I'm designing a small solar charger with these characteristics:
Solar panel with 19% monocrystalline cells
- Voc = 7,50V
- Vmp = 6,00V (Voc -20%)
- Isc = 1,07A
- Wp = 6,42W
Microchip MCP73871 linear 1A lipoly/li-on charger with VPPC capabilities (input voltage regulation loop)
Li-ion 3,7V 6600mAh 24,42Wh
This configuration works fine, but I decided to move to SunPower cells because the solar panels fabrication, when it's needed to cut the cells, in China is made better. Mainly, due to the fact that Sunpower cells have the "back-contact" technology. So, given that the Sunpower cells are more efficient (23%), the solar panel will output more total watts, that an IC such as MCP73871 will actually waste because of its 1A current limit.
SunPower solar panel
- Voc = 7,125V
- Vp = 6,10V
- Vmp = 5,7V
- Isc = 1,35A ◁◁◁
- Wp = ~8,25W
So, I moved my attention to another IC, this time LT3652 (rated 2A). At a first glance it looked fine but then I discovered that it didn't work with a 6V solar panel. It has a VIN_START value of at least 7,50V to start the IC, after that the actual normal nominal operation voltage can be 5,95V.

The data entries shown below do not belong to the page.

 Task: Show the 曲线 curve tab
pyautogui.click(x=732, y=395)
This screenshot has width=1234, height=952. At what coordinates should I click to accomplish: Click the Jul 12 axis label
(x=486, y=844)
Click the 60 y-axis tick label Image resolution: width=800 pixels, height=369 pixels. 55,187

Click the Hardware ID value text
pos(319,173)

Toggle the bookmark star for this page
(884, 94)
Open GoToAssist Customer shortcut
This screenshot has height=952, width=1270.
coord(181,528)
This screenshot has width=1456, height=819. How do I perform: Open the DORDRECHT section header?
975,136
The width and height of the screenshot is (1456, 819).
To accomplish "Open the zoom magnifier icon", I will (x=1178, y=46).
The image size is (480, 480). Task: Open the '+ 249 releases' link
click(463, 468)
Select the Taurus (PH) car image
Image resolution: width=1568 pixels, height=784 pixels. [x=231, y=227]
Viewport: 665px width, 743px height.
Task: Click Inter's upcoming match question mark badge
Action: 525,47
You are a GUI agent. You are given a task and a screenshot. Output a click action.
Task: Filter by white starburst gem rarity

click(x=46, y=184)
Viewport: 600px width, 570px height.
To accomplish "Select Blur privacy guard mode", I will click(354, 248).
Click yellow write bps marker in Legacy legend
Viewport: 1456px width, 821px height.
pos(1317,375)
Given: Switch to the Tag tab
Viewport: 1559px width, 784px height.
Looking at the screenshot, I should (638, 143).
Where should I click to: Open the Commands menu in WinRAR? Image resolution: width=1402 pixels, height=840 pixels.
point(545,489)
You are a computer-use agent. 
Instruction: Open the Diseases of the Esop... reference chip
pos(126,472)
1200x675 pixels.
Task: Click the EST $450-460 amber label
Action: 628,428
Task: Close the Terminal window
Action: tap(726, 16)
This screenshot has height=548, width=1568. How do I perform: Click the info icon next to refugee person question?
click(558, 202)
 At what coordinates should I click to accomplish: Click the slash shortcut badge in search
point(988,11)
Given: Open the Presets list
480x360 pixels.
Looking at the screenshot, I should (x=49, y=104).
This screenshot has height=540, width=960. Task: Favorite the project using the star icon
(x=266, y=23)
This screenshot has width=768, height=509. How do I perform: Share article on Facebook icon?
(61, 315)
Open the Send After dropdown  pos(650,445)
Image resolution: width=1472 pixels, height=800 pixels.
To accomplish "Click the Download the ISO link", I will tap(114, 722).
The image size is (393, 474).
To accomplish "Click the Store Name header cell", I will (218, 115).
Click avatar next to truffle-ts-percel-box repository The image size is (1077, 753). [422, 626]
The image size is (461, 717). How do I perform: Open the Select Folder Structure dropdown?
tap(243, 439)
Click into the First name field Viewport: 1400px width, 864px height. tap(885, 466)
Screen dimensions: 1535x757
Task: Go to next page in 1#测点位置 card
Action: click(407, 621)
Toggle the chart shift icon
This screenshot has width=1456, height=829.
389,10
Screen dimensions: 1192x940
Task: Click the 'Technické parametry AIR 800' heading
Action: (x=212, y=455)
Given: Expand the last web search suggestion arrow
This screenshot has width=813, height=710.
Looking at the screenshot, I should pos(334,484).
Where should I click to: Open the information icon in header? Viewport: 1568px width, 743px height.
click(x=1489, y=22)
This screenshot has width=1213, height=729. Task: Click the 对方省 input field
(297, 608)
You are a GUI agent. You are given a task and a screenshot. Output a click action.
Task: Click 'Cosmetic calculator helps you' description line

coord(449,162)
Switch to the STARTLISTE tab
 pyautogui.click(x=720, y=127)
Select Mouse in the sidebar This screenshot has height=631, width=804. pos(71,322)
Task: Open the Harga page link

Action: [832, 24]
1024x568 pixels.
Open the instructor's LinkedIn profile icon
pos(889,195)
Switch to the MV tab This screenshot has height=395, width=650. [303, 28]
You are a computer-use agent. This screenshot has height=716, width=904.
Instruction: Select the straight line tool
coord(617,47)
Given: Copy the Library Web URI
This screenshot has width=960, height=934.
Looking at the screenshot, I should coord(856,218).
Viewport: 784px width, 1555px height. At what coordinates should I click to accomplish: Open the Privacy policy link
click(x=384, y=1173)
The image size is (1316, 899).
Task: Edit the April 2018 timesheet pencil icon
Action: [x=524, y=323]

A solution to this problem could be to cut the SunPower cells smaller to get an higher voltage in the same surface, given that this IC is actually a buck-converter. But someone told me I could really lose efficiency because of the big voltage difference with the input and the battery.
Or perhaps the solution could be to use a different approach with another IC. For example, the ST SPV1040 is a very cool chip with a MPPT perturb and observe embedded algorithm and it looks simple to design. It's designed as a boost converter, so almost any low voltage solar input source is desirable. My idea could be to use two uncut Sunpower cells to reach 1,22V. To build a panel with 2 full cells of 125mm x 125mm should be much easier to design and to fabricate, because it has no waste and there's no need to cut the cells. I will boost this voltage to charge the li-ion battery pack. However I can't understand yet how much current this IC can handle and if it's capable alone of a li-ion charging profile.
Within SPV1040's datasheet I found ILx, a value for the current limit.
Is ILx referred to the also called "switch current" of the inductor?
This project has a limited space available for the solar panel surface, so the whole design could be more complicated. I'm talking about 257mm x 175mm.
The very ultimate goal for this charger is to harvest the most possible amount of watts/time, but any solar-specialized technology such as an active MPPT should be taken into account without to fall in an excessive electric circuit complexity, because I'm not an engineer.
Any effort with this question will be very appreciated. Thank you.